◆ What the exercise asks ◆
Print each entry word for word.

[Stored data entries]
--- START ---

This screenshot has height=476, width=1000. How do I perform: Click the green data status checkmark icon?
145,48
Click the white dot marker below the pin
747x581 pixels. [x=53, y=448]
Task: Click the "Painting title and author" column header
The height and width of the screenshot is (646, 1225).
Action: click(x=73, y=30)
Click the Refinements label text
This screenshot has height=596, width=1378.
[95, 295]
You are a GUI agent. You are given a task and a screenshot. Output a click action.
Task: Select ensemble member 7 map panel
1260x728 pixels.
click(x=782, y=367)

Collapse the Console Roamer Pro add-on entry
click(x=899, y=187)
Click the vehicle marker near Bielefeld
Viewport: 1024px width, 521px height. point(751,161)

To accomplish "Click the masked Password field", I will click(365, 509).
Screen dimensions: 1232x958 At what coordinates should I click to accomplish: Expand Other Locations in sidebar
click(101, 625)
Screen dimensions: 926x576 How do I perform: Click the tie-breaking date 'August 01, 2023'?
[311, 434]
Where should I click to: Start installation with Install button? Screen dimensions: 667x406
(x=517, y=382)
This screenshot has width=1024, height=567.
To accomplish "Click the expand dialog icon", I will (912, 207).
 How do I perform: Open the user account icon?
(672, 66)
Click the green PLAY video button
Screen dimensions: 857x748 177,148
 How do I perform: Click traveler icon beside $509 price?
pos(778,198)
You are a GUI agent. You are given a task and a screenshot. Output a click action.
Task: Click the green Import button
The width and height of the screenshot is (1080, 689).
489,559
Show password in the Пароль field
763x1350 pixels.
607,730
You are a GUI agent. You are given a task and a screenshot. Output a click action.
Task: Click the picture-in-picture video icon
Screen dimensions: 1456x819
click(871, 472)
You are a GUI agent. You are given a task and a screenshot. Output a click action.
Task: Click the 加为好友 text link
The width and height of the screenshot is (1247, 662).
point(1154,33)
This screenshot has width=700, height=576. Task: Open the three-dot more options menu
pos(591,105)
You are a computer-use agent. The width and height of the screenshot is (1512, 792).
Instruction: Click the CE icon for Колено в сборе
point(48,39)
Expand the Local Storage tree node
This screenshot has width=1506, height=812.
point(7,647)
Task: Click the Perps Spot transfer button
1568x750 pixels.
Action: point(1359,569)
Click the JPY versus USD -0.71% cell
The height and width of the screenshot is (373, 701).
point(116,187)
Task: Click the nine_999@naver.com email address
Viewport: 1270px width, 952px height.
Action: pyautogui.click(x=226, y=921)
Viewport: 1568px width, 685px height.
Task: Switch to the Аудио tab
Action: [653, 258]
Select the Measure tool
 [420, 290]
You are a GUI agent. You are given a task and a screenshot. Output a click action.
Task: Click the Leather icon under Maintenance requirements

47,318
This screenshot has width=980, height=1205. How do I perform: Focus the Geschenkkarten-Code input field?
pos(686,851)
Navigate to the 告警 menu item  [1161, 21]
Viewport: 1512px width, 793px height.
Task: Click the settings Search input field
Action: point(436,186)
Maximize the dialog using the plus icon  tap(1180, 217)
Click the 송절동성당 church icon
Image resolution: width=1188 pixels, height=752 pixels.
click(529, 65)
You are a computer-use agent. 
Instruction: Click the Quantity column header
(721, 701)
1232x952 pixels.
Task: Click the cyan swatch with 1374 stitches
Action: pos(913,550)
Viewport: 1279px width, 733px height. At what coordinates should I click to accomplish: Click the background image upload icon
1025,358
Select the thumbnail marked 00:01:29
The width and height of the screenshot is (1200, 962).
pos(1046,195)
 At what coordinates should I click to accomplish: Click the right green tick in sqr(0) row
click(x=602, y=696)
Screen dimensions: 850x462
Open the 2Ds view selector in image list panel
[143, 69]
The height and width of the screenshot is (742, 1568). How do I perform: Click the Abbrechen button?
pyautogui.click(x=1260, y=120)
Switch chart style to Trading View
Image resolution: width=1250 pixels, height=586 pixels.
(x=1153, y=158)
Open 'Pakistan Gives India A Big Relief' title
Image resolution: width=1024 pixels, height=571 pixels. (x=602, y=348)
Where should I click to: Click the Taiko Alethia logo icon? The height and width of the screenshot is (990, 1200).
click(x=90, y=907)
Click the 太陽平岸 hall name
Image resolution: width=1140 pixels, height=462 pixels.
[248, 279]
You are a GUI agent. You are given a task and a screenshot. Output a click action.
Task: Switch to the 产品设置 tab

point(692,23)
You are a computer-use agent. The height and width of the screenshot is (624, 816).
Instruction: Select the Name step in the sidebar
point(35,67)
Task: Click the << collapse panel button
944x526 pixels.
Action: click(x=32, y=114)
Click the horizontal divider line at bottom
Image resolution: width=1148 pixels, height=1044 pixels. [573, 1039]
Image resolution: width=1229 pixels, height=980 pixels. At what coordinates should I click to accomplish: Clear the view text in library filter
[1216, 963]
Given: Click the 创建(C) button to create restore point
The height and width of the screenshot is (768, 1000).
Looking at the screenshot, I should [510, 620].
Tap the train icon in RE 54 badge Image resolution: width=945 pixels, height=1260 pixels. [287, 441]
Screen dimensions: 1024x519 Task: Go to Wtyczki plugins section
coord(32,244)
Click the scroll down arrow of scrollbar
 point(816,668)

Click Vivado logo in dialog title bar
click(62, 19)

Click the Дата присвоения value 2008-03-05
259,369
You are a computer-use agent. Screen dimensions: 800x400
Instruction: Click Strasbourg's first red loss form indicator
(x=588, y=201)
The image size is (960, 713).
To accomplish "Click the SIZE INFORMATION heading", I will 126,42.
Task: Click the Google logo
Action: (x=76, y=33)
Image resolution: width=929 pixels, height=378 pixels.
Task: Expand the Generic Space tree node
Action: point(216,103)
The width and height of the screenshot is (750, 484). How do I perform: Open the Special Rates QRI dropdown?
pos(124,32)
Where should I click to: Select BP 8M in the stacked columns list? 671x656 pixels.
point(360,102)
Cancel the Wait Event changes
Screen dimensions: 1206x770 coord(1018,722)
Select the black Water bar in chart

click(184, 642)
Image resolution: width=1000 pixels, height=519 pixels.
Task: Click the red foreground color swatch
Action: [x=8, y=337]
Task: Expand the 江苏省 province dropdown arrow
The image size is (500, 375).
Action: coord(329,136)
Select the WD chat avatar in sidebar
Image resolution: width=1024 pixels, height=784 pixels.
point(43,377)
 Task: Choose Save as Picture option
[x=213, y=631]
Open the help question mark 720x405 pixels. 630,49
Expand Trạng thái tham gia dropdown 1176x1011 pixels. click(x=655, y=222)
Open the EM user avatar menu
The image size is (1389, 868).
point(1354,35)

--- END ---

◆ Solution ◆
This screenshot has height=476, width=1000. How do I perform: Click the green data status checkmark icon?
145,48
Click the white dot marker below the pin
747x581 pixels. [x=53, y=448]
Task: Click the "Painting title and author" column header
The height and width of the screenshot is (646, 1225).
Action: click(x=73, y=30)
Click the Refinements label text
This screenshot has height=596, width=1378.
[95, 295]
You are a GUI agent. You are given a task and a screenshot. Output a click action.
Task: Select ensemble member 7 map panel
1260x728 pixels.
click(x=782, y=367)

Collapse the Console Roamer Pro add-on entry
click(x=899, y=187)
Click the vehicle marker near Bielefeld
Viewport: 1024px width, 521px height. point(751,161)

To accomplish "Click the masked Password field", I will click(365, 509).
Screen dimensions: 1232x958 At what coordinates should I click to accomplish: Expand Other Locations in sidebar
click(101, 625)
Screen dimensions: 926x576 How do I perform: Click the tie-breaking date 'August 01, 2023'?
[311, 434]
Where should I click to: Start installation with Install button? Screen dimensions: 667x406
(x=517, y=382)
This screenshot has width=1024, height=567.
To accomplish "Click the expand dialog icon", I will (912, 207).
 How do I perform: Open the user account icon?
(672, 66)
Click the green PLAY video button
Screen dimensions: 857x748 177,148
 How do I perform: Click traveler icon beside $509 price?
pos(778,198)
You are a GUI agent. You are given a task and a screenshot. Output a click action.
Task: Click the green Import button
The width and height of the screenshot is (1080, 689).
489,559
Show password in the Пароль field
763x1350 pixels.
607,730
You are a GUI agent. You are given a task and a screenshot. Output a click action.
Task: Click the picture-in-picture video icon
Screen dimensions: 1456x819
click(871, 472)
You are a GUI agent. You are given a task and a screenshot. Output a click action.
Task: Click the 加为好友 text link
The width and height of the screenshot is (1247, 662).
point(1154,33)
This screenshot has width=700, height=576. Task: Open the three-dot more options menu
pos(591,105)
You are a computer-use agent. The width and height of the screenshot is (1512, 792).
Instruction: Click the CE icon for Колено в сборе
point(48,39)
Expand the Local Storage tree node
This screenshot has width=1506, height=812.
point(7,647)
Task: Click the Perps Spot transfer button
1568x750 pixels.
Action: point(1359,569)
Click the JPY versus USD -0.71% cell
The height and width of the screenshot is (373, 701).
point(116,187)
Task: Click the nine_999@naver.com email address
Viewport: 1270px width, 952px height.
Action: pyautogui.click(x=226, y=921)
Viewport: 1568px width, 685px height.
Task: Switch to the Аудио tab
Action: [653, 258]
Select the Measure tool
 [420, 290]
You are a GUI agent. You are given a task and a screenshot. Output a click action.
Task: Click the Leather icon under Maintenance requirements

47,318
This screenshot has width=980, height=1205. How do I perform: Focus the Geschenkkarten-Code input field?
pos(686,851)
Navigate to the 告警 menu item  [1161, 21]
Viewport: 1512px width, 793px height.
Task: Click the settings Search input field
Action: point(436,186)
Maximize the dialog using the plus icon  tap(1180, 217)
Click the 송절동성당 church icon
Image resolution: width=1188 pixels, height=752 pixels.
click(529, 65)
You are a computer-use agent. 
Instruction: Click the Quantity column header
(721, 701)
1232x952 pixels.
Task: Click the cyan swatch with 1374 stitches
Action: pos(913,550)
Viewport: 1279px width, 733px height. At what coordinates should I click to accomplish: Click the background image upload icon
1025,358
Select the thumbnail marked 00:01:29
The width and height of the screenshot is (1200, 962).
pos(1046,195)
 At what coordinates should I click to accomplish: Click the right green tick in sqr(0) row
click(x=602, y=696)
Screen dimensions: 850x462
Open the 2Ds view selector in image list panel
[143, 69]
The height and width of the screenshot is (742, 1568). How do I perform: Click the Abbrechen button?
pyautogui.click(x=1260, y=120)
Switch chart style to Trading View
Image resolution: width=1250 pixels, height=586 pixels.
(x=1153, y=158)
Open 'Pakistan Gives India A Big Relief' title
Image resolution: width=1024 pixels, height=571 pixels. (x=602, y=348)
Where should I click to: Click the Taiko Alethia logo icon? The height and width of the screenshot is (990, 1200).
click(x=90, y=907)
Click the 太陽平岸 hall name
Image resolution: width=1140 pixels, height=462 pixels.
[248, 279]
You are a GUI agent. You are given a task and a screenshot. Output a click action.
Task: Switch to the 产品设置 tab

point(692,23)
You are a computer-use agent. The height and width of the screenshot is (624, 816).
Instruction: Select the Name step in the sidebar
point(35,67)
Task: Click the << collapse panel button
944x526 pixels.
Action: click(x=32, y=114)
Click the horizontal divider line at bottom
Image resolution: width=1148 pixels, height=1044 pixels. [573, 1039]
Image resolution: width=1229 pixels, height=980 pixels. At what coordinates should I click to accomplish: Clear the view text in library filter
[1216, 963]
Given: Click the 创建(C) button to create restore point
The height and width of the screenshot is (768, 1000).
Looking at the screenshot, I should [510, 620].
Tap the train icon in RE 54 badge Image resolution: width=945 pixels, height=1260 pixels. [287, 441]
Screen dimensions: 1024x519 Task: Go to Wtyczki plugins section
coord(32,244)
Click the scroll down arrow of scrollbar
 point(816,668)

Click Vivado logo in dialog title bar
click(62, 19)

Click the Дата присвоения value 2008-03-05
259,369
You are a computer-use agent. Screen dimensions: 800x400
Instruction: Click Strasbourg's first red loss form indicator
(x=588, y=201)
The image size is (960, 713).
To accomplish "Click the SIZE INFORMATION heading", I will 126,42.
Task: Click the Google logo
Action: (x=76, y=33)
Image resolution: width=929 pixels, height=378 pixels.
Task: Expand the Generic Space tree node
Action: point(216,103)
The width and height of the screenshot is (750, 484). How do I perform: Open the Special Rates QRI dropdown?
pos(124,32)
Where should I click to: Select BP 8M in the stacked columns list? 671x656 pixels.
point(360,102)
Cancel the Wait Event changes
Screen dimensions: 1206x770 coord(1018,722)
Select the black Water bar in chart

click(184, 642)
Image resolution: width=1000 pixels, height=519 pixels.
Task: Click the red foreground color swatch
Action: [x=8, y=337]
Task: Expand the 江苏省 province dropdown arrow
The image size is (500, 375).
Action: coord(329,136)
Select the WD chat avatar in sidebar
Image resolution: width=1024 pixels, height=784 pixels.
point(43,377)
 Task: Choose Save as Picture option
[x=213, y=631]
Open the help question mark 720x405 pixels. 630,49
Expand Trạng thái tham gia dropdown 1176x1011 pixels. click(x=655, y=222)
Open the EM user avatar menu
The image size is (1389, 868).
point(1354,35)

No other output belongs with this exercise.